I. Finding a King
On a steep stony hill in Greece there lived in early times a few very poor people who had not yet learned to build houses. They made their homes in little caves which they dug in the earth or hollowed out among the rocks; and their food was the flesh of wild animals, which they hunted in the woods, with now and then a few berries or nuts. They did not even know how to make bows and arrows, but used slings and clubs and sharp sticks for weapons; and the little clothing which they had was made of skins. They lived on the top of the hill, because they were safe there from the savage beasts of the great forest around them, and safe also from the wild men who sometimes roamed through the land. The hill was so steep on every side that there was no way of climbing it save by a single narrow footpath which was always guarded by some one at the top.
One day when the men were hunting in the woods, they found a strange youth whose face was so fair and who was dressed so beautifully that they could hardly believe him to be a man like themselves. His body was so slender and lithe, and he moved so nimbly among the trees, that they fancied him to be a serpent in the guise of a human being; and they stood still in wonder and alarm. The young man spoke to them, but they could not understand a word that he said; then he made signs to them that he was hungry, and they gave him something to eat and were no longer afraid. Had they been like the wild men of the woods, they might have killed him at once. But they wanted their women and children to see the serpent man, as they called him, and hear him talk; and so they took him home with them to the top of the hill. They thought that after they had made a show of him for a few days, they would kill him and offer his body as a sacrifice to the unknown being whom they dimly fancied to have some sort of control over their lives.

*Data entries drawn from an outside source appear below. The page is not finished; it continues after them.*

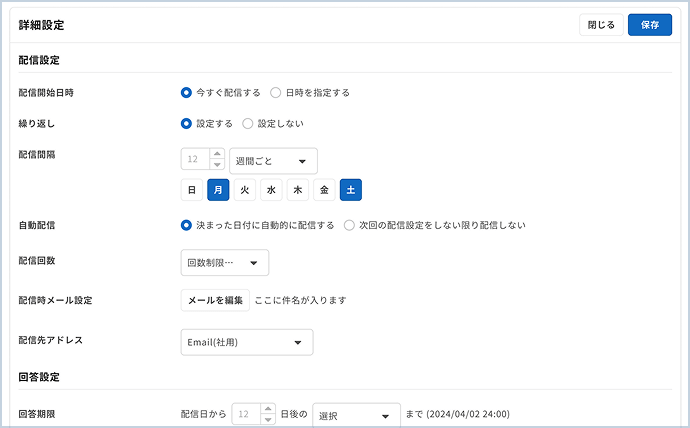Toggle the 水 (Wednesday) day button
690x428 pixels.
(x=271, y=189)
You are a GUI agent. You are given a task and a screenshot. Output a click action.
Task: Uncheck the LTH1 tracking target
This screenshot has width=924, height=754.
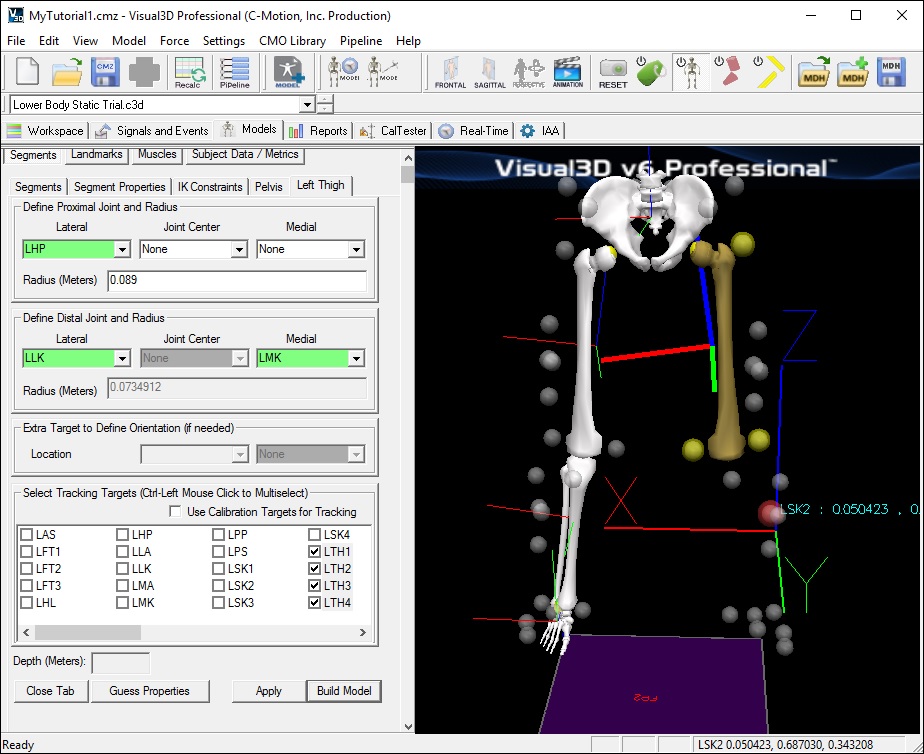(x=315, y=552)
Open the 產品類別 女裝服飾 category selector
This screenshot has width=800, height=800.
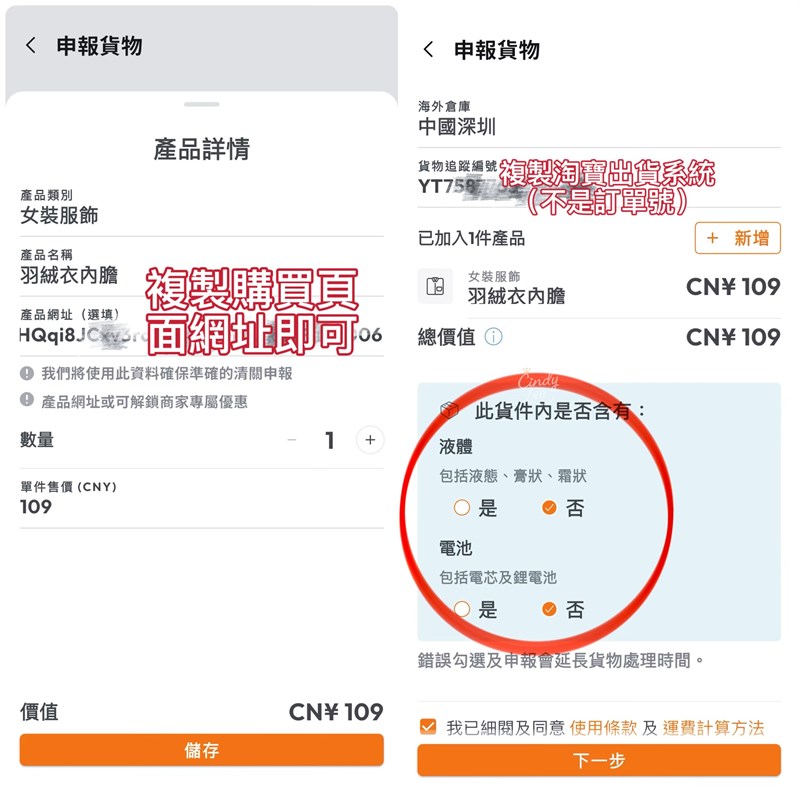[202, 208]
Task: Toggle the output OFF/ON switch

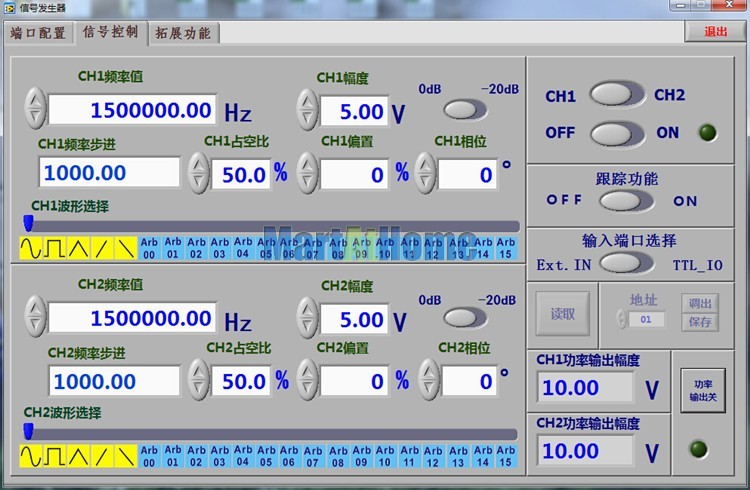Action: pyautogui.click(x=617, y=133)
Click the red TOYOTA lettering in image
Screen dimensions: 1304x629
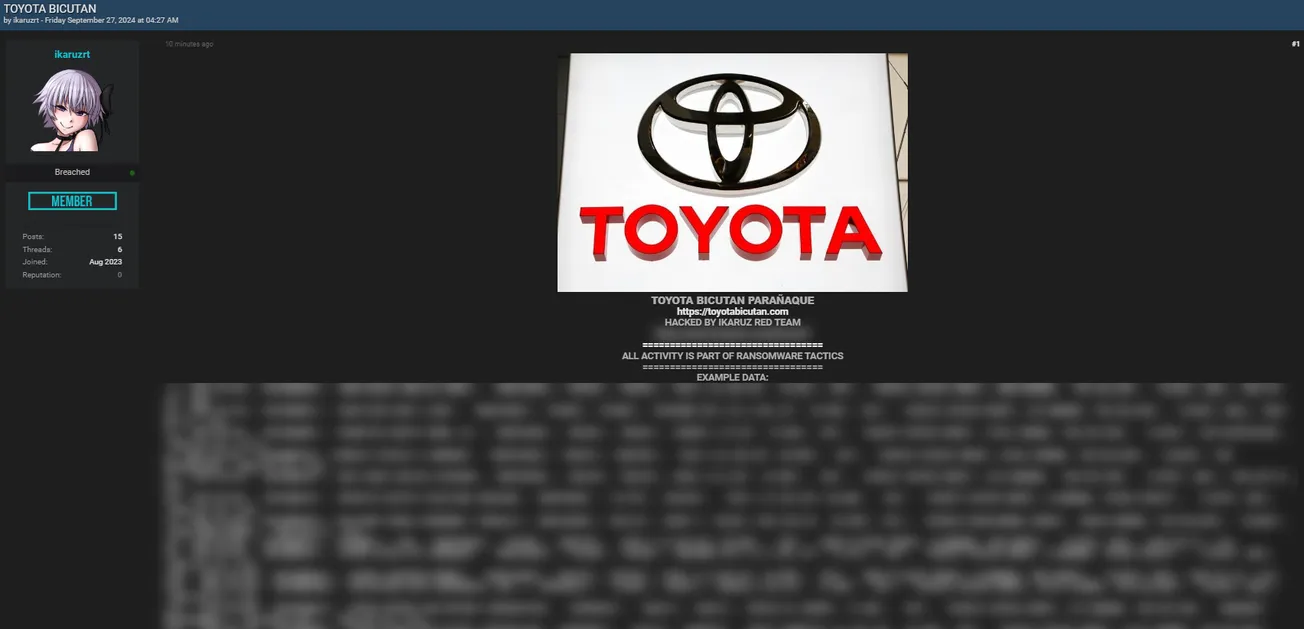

But the young man was so fair and gentle that, after they had all taken a look at him, they began to think it would be a great pity to harm him. So they gave him food and treated him kindly; and he sang songs to them and played with their children, and made them happier than they had been for many a day. In a short time he learned to talk in their language; and he told them that his name was Cecrops, and that he had been shipwrecked on the seacoast not far away; and then he told them many strange things about the land from which he had come and to which he would never be able to return. The poor people listened and wondered; and it was not long until they began to love him and to look up to him as one wiser than themselves. Then they came to ask him about everything that was to be done, and there was not one of them who refused to do his bidding.
So Cecrops-the serpent man, as they still called him-became the king of the poor people on the hill. He taught them how to make bows and arrows, and how to set nets for birds, and how to take fish with hooks. He led them against the savage wild men of the woods, and helped them kill the fierce beasts that had been so great a terror to them. He showed them how to build houses of wood and to thatch them with the reeds which grew in the marshes. He taught them how to live in families instead of herding together like senseless beasts as they had always done before. And he told them about great Jupiter and the Mighty Folk who lived amid the clouds on the mountain top.
II. Choosing a Name
By and by, instead of the wretched caves among the rocks, there was a little town on the top of the hill, with neat houses and a market place; and around it was a strong wall with a single narrow gate just where the footpath began to descend to the plain. But as yet the place had no name.
One morning while the king and his wise men were sitting together in the market place and planning how to make, the town become a rich, strong city, two strangers were seen in the street. Nobody could tell how they came there. The guard at the gate had not seen them; and no man had ever dared to climb the narrow footway without his leave. But there the two strangers stood. One was a man, the other a woman; and they were so tall, and their faces were so grand and noble, that those who saw them stood still and wondered and said not a word.